To do:
Revise the passage of the Aptera post below that opens with "Looking back over" and closes with "purports to offers.", putting "gas mileage" in place of "fuel efficiency".

[begin Document passage]

Aptera: The Failure of Design By Stated Preferences

Aptera, the 120-300mpg car design, has shuttered it doors for good as I predicted it would three years ago.

The failure of Aptera and similar designs reveals the real-world functional differences between stated preferences i.e. what people tell themselves and others they want, and revealed preferences i.e. the things people actually end up choosing. People tell car designers and manufactures they want and will buy an inexpensive, efficient, two-seater commuter car but when it comes to putting money down for one they don’t follow through.

The conflict between stated and revealed preferences has significant political ramifications.

Looking back over my previous post on Aptera and the subsequent comments, it’s clear that Aptera specifically failed for three major reason:

  1. It was uni-dimensional design that sacrificed every other functionality for fuel efficiency.
  2. Cars are general tools. Every if  people spend 80% of their milage commenting, they still have other task the car needs to perform to some degree. A car that cannot fulfill these secondary task necessitates that the car owner spend time and money finding other solutions. That additional expense usually destroys any economic advantage the unidimensional design purports to offers.

[end Document passage]
[begin Supplied records]

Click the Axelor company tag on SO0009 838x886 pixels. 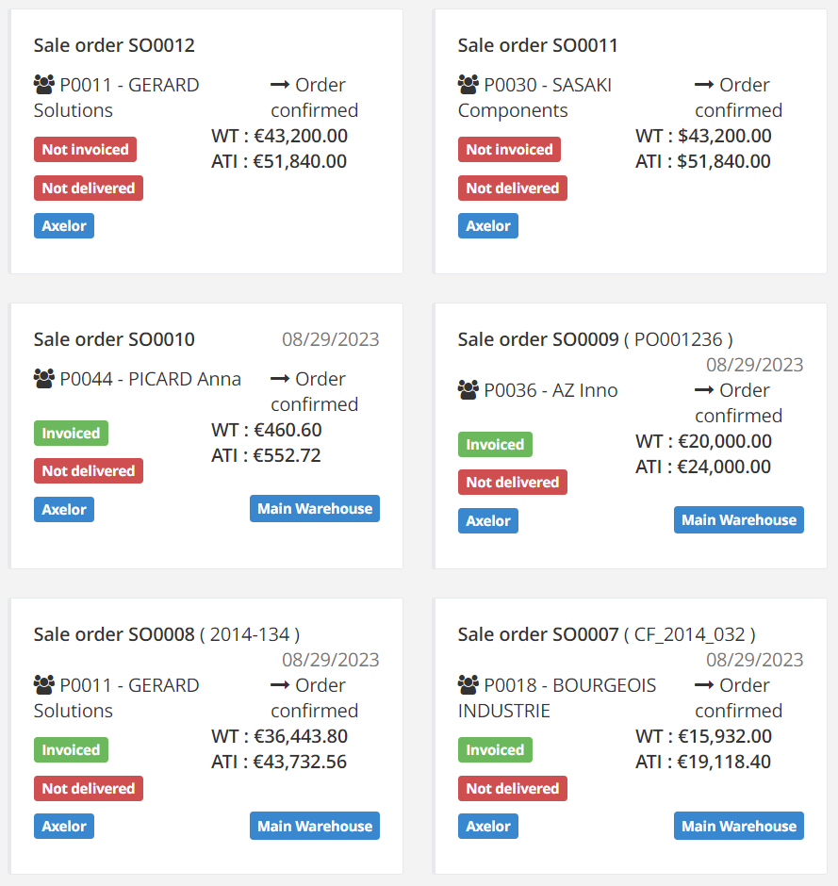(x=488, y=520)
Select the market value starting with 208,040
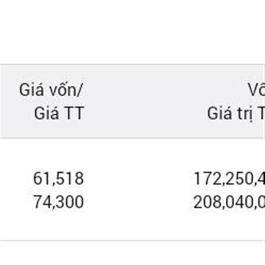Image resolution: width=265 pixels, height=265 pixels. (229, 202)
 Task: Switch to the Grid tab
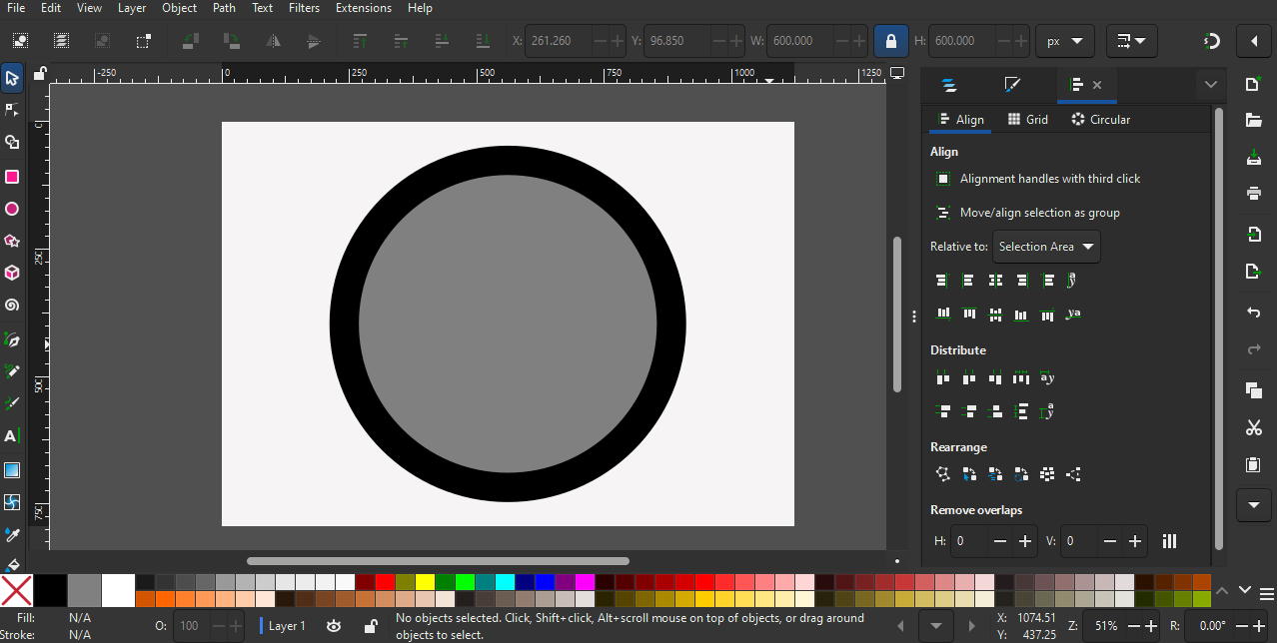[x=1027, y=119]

[end Supplied records]
[begin Supplied records]

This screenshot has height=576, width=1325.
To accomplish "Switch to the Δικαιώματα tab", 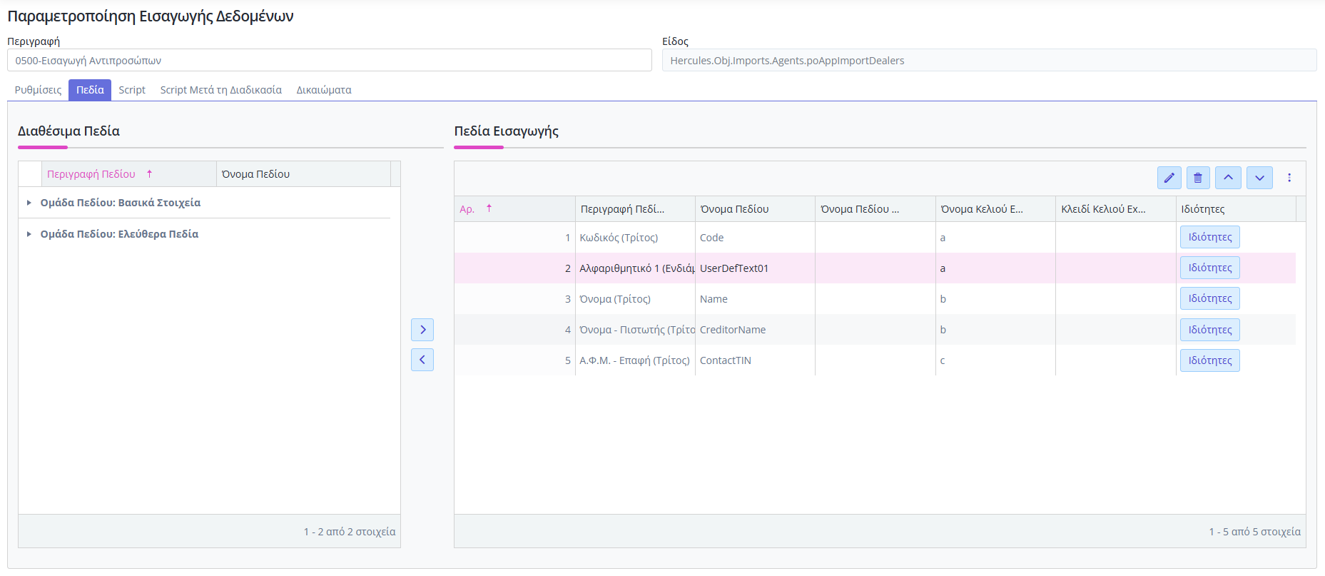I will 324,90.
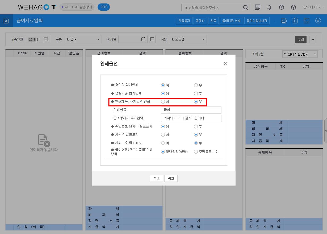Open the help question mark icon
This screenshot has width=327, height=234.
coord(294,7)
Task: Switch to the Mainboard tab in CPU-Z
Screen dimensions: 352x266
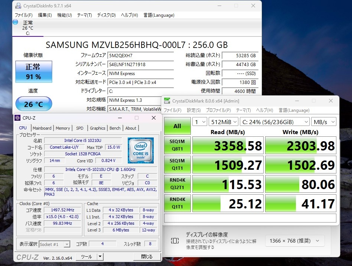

[end Supplied records]
[begin Supplied records]

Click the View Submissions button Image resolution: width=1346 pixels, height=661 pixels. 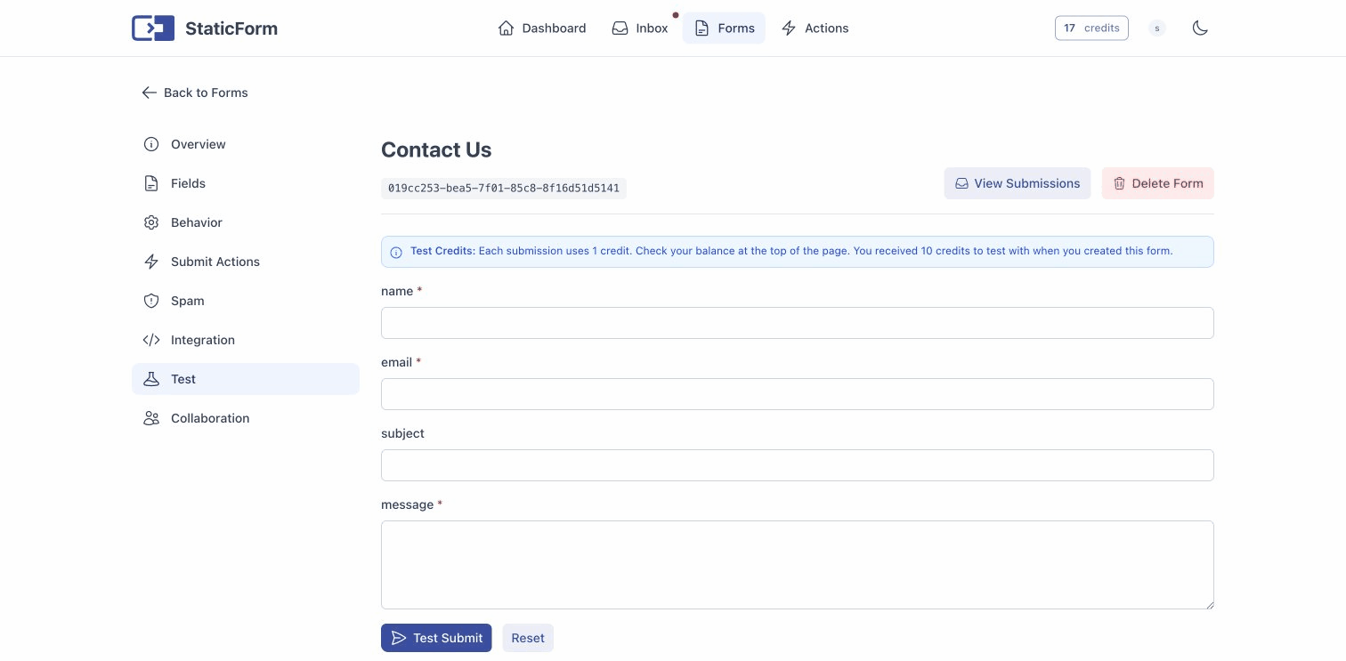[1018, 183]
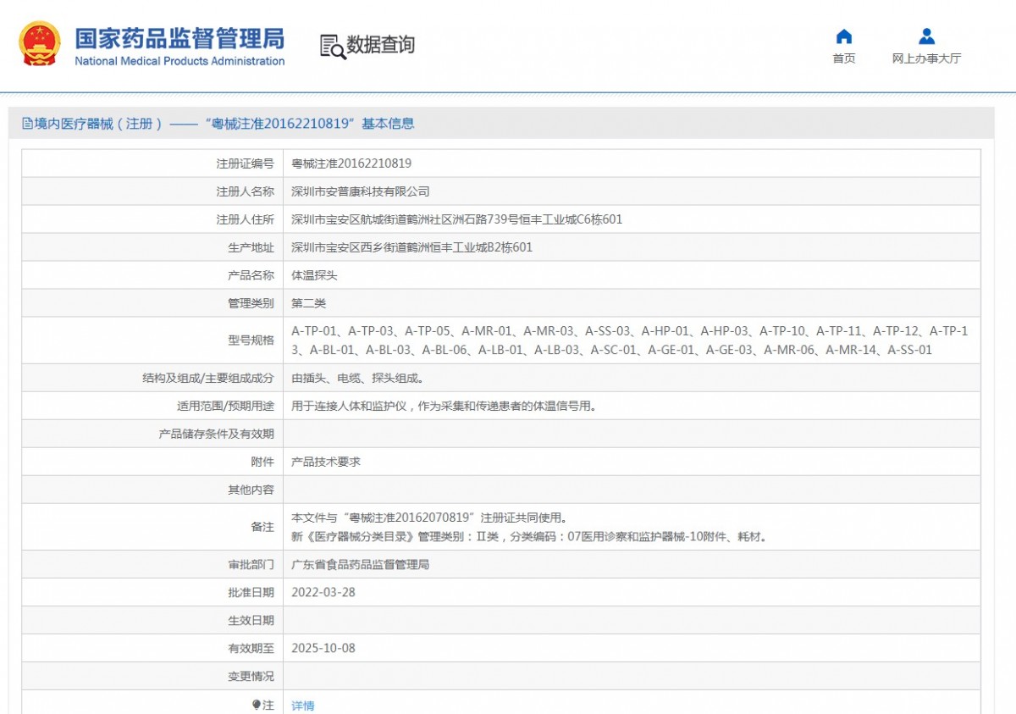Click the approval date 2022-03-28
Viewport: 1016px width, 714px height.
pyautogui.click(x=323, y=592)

[end Supplied records]

Worked solution:
Looking back over my previous post on Aptera and the subsequent comments, it’s clear that Aptera specifically failed for three major reason:

  1. It was uni-dimensional design that sacrificed every other functionality for gas mileage.
  2. Cars are general tools. Every if  people spend 80% of their milage commenting, they still have other task the car needs to perform to some degree. A car that cannot fulfill these secondary task necessitates that the car owner spend time and money finding other solutions. That additional expense usually destroys any economic advantage the unidimensional design purports to offers.